►
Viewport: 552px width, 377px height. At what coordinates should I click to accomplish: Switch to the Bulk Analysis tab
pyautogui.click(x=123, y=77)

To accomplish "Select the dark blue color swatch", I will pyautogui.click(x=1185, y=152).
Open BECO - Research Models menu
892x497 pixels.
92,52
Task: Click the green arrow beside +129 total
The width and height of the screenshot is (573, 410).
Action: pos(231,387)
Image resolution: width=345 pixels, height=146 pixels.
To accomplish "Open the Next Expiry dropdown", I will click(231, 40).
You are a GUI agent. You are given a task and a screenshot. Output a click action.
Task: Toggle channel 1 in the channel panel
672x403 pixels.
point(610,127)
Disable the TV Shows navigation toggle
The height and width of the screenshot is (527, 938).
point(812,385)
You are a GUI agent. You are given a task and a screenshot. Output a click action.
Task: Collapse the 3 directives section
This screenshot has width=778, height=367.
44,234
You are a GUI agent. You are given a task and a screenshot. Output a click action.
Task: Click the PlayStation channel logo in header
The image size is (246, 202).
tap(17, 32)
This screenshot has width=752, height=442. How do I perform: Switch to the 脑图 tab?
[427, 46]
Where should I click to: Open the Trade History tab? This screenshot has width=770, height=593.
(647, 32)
◄
◆ TASK GOAL
Go to the line in the listing above that has "This screenshot has width=752, height=442." in it. Set down that line and each one after it, exactly.

◆ FINISHED TASK
This screenshot has width=752, height=442. How do I perform: Switch to the 脑图 tab?
[427, 46]
Where should I click to: Open the Trade History tab? This screenshot has width=770, height=593.
(647, 32)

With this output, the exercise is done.